Pelo que se pode observar, essa "união de contrários" (conjunctio oppositorium) não
seria a diluição das especificidades raciais e sim, como "água e azeite" (Araújo, 1994), a
afirmação da diversidade em um contexto de desenvolvimento econômico nacional. Só
assim estaríamos diante da possibilidade de realização de uma democracia racial plena
intimamente associada à construção definitiva da identidade nacional.
À crítica às "sobrevivências africanas" soma-se agora uma visão que não diluiria as
especificidades raciais mas, pelo contrário, apostaria na superação do atraso,
precondição para a constituição política do povo brasileiro. Como afirma Guerreiro
Ramos:
"Desde que se define o negro como um ingrediente normal da população do país, como
povo brasileiro, carece de significação falar de problema do negro puramente
econômico, destacado do problema geral das classes desfavorecidas ou do pauperismo.
O negro é povo, no Brasil.[...] O negro no Brasil não é uma anedota, é um parâmetro da
realidade nacional" (Guerreiro Ramos, 1957, p. 157, ênfase no original).
NOTAS:
3. A primeira crítica de Guerreiro Ramos a Costa Pinto foi publicada antes de o livro
deste último, O Negro no Rio de Janeiro, completar um mês da publicação. O artigo
intitula-se "Sociologia Clínica de um Baiano ‘ Claro’ ", no qual o sociólogo ressalta a
necessidade de se estudar os aspectos patológicos que norteariam a conduta do branco
em relação ao negro.
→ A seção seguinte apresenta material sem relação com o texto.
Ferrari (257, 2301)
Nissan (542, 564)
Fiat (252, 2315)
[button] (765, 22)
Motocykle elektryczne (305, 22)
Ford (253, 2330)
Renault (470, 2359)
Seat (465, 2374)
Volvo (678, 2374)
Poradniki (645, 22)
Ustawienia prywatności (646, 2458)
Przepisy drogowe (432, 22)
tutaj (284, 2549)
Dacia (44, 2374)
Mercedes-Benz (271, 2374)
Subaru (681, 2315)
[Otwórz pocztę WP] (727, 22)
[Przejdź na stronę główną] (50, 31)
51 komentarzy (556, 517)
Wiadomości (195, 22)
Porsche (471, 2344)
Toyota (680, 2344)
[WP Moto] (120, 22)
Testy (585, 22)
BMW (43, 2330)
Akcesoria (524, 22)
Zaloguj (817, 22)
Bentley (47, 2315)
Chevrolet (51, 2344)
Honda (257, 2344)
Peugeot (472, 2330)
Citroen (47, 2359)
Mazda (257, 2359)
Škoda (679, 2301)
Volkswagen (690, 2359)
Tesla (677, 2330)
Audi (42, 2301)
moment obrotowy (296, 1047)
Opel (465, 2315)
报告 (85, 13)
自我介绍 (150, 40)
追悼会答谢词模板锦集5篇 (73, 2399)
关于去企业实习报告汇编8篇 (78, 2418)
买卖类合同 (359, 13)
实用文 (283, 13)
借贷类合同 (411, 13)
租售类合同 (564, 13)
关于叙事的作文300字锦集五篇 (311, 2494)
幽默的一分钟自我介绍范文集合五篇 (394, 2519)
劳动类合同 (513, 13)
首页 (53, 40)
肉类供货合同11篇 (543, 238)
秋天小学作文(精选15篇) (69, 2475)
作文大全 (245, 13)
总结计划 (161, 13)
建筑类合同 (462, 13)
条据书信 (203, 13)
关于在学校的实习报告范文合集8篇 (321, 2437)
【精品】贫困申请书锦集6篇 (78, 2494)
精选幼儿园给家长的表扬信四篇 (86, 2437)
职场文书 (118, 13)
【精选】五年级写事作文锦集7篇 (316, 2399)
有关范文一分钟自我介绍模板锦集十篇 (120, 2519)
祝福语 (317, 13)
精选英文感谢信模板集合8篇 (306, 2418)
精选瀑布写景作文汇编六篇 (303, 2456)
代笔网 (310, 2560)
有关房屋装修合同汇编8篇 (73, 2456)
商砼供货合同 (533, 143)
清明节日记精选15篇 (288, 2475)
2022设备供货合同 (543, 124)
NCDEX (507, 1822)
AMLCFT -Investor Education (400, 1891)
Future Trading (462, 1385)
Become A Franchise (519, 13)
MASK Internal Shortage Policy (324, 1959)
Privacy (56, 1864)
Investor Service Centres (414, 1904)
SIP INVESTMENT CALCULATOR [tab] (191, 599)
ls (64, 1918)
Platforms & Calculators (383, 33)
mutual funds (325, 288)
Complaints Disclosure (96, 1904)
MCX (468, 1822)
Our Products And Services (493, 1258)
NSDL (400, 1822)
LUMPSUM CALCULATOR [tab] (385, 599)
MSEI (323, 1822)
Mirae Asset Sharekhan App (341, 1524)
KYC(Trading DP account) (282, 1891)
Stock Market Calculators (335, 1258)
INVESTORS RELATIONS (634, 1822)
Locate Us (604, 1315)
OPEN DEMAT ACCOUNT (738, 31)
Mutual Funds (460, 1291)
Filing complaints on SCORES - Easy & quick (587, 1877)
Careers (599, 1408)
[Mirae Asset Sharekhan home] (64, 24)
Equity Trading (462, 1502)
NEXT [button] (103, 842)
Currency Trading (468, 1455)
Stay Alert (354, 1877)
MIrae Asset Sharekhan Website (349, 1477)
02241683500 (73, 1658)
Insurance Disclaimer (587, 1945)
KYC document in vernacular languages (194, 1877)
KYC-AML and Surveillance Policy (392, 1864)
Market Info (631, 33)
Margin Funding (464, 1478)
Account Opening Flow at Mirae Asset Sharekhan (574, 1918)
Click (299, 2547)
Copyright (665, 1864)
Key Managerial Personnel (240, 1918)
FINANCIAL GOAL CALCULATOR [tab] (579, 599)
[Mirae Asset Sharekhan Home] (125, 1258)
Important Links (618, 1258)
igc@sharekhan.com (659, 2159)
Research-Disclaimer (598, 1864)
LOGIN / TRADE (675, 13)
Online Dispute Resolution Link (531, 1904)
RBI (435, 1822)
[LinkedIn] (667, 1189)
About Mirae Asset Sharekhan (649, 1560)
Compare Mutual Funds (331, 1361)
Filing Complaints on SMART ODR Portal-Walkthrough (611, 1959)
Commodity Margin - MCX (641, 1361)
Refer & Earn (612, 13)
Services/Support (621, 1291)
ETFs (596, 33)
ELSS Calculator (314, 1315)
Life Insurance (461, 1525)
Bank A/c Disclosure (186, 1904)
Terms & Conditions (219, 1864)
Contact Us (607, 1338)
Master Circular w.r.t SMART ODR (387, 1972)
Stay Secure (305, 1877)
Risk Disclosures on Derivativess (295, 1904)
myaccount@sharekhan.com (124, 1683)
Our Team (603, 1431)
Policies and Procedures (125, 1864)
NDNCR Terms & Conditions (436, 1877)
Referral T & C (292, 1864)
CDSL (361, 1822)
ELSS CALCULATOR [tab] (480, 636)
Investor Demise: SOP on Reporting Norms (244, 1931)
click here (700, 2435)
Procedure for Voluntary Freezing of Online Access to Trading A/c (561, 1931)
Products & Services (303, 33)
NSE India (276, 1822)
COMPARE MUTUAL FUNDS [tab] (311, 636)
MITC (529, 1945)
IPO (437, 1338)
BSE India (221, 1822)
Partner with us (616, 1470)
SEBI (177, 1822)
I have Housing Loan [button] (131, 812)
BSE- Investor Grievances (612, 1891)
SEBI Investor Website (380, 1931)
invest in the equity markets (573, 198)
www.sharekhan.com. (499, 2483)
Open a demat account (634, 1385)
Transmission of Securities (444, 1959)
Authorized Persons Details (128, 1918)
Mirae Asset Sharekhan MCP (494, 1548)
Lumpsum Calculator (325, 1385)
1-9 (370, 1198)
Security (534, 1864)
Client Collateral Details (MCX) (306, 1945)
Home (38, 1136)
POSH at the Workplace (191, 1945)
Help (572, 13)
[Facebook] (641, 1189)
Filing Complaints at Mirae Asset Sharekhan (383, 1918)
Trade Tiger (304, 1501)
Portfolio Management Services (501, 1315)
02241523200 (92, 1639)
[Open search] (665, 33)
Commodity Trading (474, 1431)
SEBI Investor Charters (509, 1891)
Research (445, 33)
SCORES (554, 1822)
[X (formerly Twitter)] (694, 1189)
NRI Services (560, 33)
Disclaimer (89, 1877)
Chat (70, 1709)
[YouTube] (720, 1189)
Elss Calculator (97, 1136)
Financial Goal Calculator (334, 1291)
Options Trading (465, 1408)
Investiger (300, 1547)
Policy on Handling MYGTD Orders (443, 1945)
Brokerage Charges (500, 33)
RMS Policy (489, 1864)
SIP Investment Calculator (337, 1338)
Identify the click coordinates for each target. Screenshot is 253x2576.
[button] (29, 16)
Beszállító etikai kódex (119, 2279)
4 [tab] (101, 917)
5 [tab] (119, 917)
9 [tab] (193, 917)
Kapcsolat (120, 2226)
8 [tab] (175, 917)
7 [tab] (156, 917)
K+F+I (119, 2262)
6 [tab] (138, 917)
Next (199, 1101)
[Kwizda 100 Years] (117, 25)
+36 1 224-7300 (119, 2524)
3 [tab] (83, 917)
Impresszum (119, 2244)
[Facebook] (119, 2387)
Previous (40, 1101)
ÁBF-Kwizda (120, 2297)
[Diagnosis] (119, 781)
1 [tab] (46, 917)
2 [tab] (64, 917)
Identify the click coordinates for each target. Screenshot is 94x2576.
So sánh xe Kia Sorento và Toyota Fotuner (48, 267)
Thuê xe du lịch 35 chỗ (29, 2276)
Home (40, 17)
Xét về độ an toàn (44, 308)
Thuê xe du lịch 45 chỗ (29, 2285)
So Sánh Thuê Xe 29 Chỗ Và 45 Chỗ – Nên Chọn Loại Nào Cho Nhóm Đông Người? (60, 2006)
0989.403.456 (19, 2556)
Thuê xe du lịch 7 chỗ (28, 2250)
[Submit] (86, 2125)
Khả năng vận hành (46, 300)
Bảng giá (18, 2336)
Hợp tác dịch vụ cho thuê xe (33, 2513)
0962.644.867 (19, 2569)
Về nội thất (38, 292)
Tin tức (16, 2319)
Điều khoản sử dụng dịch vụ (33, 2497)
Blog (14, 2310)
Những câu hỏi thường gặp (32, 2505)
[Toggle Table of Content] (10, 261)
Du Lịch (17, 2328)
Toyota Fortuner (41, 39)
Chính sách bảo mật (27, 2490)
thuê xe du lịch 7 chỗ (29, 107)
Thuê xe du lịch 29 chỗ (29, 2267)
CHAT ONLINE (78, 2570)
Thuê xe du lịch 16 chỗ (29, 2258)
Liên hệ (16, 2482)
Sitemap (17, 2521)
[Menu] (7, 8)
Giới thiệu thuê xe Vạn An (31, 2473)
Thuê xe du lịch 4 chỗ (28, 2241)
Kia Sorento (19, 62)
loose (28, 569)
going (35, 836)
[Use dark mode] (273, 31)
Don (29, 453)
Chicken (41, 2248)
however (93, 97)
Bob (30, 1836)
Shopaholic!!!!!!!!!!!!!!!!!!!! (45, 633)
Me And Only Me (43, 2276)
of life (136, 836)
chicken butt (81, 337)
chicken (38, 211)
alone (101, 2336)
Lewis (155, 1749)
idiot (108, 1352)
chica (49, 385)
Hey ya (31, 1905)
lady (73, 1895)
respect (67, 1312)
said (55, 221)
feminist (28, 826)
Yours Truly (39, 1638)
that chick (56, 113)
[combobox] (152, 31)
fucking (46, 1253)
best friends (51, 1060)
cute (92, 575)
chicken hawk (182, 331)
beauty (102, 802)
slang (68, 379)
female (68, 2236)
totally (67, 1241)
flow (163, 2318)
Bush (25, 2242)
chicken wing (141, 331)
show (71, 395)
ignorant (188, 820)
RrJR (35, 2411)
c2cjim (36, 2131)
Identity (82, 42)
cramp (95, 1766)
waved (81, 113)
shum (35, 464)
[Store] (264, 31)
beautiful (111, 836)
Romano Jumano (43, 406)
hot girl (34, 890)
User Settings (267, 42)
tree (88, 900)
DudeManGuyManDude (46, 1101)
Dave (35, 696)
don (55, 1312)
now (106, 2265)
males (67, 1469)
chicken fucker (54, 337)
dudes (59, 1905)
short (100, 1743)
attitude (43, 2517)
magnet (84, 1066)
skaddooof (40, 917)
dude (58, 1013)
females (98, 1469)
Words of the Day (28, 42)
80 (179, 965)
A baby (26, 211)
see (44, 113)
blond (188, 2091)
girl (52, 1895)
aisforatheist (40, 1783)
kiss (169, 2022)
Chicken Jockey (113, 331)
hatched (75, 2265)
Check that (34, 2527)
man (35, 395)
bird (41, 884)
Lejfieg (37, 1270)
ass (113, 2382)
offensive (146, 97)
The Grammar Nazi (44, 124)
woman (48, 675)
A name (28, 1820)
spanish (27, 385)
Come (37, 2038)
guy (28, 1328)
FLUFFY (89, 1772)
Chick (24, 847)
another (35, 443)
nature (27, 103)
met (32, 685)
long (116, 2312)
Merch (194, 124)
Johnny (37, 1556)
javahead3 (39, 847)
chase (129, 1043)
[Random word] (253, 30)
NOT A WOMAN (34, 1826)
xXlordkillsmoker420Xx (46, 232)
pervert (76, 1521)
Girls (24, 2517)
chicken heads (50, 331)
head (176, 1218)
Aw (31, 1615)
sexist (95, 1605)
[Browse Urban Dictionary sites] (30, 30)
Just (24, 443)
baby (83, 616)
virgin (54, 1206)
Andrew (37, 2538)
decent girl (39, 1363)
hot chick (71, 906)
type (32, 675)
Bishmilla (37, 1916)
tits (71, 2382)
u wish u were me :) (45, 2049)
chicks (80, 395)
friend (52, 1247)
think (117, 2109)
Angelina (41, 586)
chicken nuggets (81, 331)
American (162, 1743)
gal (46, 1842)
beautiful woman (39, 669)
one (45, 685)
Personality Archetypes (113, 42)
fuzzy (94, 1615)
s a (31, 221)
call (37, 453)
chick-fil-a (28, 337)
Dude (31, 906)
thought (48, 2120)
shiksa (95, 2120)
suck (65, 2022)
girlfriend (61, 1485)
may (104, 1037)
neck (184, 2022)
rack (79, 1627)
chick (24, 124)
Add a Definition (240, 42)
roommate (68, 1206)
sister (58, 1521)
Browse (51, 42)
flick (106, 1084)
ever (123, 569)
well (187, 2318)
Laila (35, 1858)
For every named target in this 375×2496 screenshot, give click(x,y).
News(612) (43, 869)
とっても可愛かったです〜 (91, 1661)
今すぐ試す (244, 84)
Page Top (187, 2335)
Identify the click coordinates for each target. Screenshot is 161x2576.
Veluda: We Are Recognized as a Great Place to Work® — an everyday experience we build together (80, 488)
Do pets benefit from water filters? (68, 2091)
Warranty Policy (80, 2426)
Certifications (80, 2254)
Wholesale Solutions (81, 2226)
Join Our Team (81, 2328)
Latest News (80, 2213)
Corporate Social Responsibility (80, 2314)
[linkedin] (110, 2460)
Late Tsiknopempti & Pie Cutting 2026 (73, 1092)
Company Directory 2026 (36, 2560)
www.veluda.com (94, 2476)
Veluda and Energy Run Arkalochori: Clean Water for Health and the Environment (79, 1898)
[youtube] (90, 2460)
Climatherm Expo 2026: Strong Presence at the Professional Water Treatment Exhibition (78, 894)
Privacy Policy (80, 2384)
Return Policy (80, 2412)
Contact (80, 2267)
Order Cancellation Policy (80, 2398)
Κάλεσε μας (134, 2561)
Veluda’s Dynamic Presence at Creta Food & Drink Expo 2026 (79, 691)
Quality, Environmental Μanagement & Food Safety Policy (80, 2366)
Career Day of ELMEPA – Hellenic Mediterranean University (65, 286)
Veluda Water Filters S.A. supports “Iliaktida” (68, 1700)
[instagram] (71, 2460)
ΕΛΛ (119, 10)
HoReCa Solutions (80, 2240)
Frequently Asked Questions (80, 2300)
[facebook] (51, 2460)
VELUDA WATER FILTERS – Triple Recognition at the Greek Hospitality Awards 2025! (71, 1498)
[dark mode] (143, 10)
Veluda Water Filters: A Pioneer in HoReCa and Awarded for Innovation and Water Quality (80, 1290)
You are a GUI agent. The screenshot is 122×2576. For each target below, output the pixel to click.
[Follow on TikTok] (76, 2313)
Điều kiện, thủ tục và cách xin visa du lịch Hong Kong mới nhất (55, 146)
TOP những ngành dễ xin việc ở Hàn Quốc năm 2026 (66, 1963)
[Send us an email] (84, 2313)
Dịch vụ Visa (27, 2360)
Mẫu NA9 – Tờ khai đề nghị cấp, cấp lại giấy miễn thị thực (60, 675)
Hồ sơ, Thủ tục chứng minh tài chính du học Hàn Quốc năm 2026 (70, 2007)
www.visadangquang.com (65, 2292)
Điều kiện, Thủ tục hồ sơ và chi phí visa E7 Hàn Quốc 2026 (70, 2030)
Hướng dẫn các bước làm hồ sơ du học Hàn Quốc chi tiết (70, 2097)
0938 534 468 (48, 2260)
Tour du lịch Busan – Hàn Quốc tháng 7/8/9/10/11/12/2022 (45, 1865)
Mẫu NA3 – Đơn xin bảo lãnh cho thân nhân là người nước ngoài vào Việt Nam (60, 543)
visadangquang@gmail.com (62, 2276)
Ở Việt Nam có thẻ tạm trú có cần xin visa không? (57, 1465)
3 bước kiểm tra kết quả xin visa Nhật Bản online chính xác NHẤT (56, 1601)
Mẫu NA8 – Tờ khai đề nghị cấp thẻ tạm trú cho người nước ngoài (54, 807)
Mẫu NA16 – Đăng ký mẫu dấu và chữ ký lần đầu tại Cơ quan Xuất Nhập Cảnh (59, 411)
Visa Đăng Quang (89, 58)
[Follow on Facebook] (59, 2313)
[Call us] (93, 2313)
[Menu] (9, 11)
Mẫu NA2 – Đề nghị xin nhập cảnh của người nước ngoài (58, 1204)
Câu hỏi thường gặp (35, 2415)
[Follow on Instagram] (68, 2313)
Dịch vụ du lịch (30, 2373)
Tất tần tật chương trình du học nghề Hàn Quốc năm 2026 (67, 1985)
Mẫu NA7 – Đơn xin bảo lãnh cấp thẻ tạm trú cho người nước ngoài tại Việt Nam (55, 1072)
Embora não mencione textualmente Costa Pinto, este se constitui
em seu personagem central (Guerreiro Ramos, 1953a). A resposta de Costa Pinto viria
duas semanas depois, quando o professor de sociologia da FNFi afirma "que é preciso
não confundir duas coisas bem diferentes e que só podem ser misturadas por má-fé:
uma coisa é IDEOLOGIA RACIAL, outra coisa completamente distinta é o ESTUDO
CIENTÍFICO DE RELAÇÕES DE RAÇA. O leitor inteligente que tenha sobre o
assunto o mínimo de conhecimento necessário para se interessar pela leitura do livro e
dos artigos é capaz de compreender que a segunda é o métierprofissional do sociólogo e
que a primeira é o seu material. As duas atitudes, portanto, não se confundem e não
serei eu quem há de confundi-las" (Costa Pinto, 1954, p. 2, ênfases no original).
Guerreiro Ramos responde ao artigo de modo bastante agressivo, procurando
desqualificar o trabalho sociológico de Costa Pinto (Guerreiro Ramos, 1954a, p. 7).